43      The Court has recognised that the Member States have the power to verify compliance with the national and Community provisions in respect of the provision of services. Likewise, it has accepted the justification for the measures necessary to verify compliance with requirements which are themselves justified by grounds of public interest (see Arblade and Others, paragraph 38). However, the Court has also held that those measures must comply with the limits imposed by Community law and must not render the freedom to provide services illusory (see Rush Portuguesa, paragraph 17).

44      That being so, it is appropriate to consider whether the restrictions on the freedom to provide services arising from Paragraph 18(12) to (16) of the AuslBG appear to be justified by a public interest objective and, if so, whether they are necessary in order to pursue, effectively and by appropriate means, such an objective (Commission v Luxembourg, paragraph 26, and Case C-244/04 Commission v Germany [2006] ECR I-885, paragraph 37).

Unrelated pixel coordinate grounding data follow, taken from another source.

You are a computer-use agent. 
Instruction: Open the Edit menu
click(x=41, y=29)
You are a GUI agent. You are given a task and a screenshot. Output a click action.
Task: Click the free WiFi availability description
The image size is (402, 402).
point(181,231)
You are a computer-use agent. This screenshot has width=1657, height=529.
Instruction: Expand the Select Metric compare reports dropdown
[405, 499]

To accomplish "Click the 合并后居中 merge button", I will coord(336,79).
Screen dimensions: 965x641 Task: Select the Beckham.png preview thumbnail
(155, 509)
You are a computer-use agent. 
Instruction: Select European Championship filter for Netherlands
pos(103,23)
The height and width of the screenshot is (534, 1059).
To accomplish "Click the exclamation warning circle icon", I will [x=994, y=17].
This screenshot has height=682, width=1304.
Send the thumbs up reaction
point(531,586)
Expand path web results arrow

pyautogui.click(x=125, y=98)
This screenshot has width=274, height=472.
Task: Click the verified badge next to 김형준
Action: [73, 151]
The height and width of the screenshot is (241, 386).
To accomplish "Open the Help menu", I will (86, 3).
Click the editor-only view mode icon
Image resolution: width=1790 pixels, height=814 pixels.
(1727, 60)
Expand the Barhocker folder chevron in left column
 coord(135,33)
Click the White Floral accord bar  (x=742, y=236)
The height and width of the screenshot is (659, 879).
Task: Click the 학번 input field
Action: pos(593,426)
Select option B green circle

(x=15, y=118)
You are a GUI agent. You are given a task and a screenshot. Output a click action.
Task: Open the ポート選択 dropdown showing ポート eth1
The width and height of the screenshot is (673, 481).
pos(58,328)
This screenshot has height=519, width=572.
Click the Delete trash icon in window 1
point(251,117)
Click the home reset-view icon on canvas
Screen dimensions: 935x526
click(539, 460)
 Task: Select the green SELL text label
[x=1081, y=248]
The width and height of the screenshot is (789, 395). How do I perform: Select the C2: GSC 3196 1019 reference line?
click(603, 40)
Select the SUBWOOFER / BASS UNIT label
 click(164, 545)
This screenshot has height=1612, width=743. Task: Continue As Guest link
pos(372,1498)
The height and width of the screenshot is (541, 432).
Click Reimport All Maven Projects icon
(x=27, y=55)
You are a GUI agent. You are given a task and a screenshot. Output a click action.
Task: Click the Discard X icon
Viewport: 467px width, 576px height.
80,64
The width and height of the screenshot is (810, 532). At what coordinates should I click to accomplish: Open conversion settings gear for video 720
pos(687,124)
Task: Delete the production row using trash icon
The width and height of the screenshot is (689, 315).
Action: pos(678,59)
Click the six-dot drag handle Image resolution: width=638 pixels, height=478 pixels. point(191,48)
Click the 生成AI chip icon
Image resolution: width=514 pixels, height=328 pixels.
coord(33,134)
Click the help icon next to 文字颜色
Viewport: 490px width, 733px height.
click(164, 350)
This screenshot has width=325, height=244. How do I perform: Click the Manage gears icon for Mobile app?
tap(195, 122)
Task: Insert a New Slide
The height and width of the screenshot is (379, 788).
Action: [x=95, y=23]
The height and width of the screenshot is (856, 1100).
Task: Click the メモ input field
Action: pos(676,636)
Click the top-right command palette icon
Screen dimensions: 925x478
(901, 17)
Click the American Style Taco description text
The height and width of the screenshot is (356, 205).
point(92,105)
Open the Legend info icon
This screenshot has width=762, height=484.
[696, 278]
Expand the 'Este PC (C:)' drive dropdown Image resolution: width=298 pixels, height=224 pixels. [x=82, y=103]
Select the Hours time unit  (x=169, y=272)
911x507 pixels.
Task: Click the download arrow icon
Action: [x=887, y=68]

45      In the present case, reasons pertaining to workers’ protection, on the one hand, and stability in the labour market, on the other, are relied on in support of the requirements laid down in Paragraph 18(12) to (16) of the AuslBG.

46      In the first place, the Austrian Government argues that it is necessary to ensure that the conditions for a posting under the freedom to provide services are met. In this respect, it must ensure that the undertaking carrying out the posting does not make unlawful use of the right granted to it by the EC Treaty to the detriment of the posted workers. In particular, the conditions of issue laid down in Paragraph 18(13) of the AuslBG seek, according to that Government, to reduce the risk of workforces from a non-Member State being exploited and, specifically, of the latter being employed for the sole purpose of the posting.

47      The overriding requirements relating to the public interest which have already been recognised by the Court include the protection of workers (see, inter alia, Finalarte, paragraph 33, and PortugaiaConstruções, paragraph 20). In addition, Community law does not preclude Member States from applying their legislation, or collective labour agreements entered into by both sides of industry, to any person who is employed, even temporarily, within their territory, no matter in which country the employer is established, and it also does not prohibit Member States from enforcing those rules by appropriate means (see Joined Cases 62/81 and 63/81 Seco and Desquenne & Giral [1982] ECR 223, paragraph 14) when it is found that the protection conferred thereunder is not guaranteed by identical or essentially similar obligations by which the undertaking is already bound in the Member State where it is established (see Commission v Luxembourg, paragraph 29 and the case‑law cited).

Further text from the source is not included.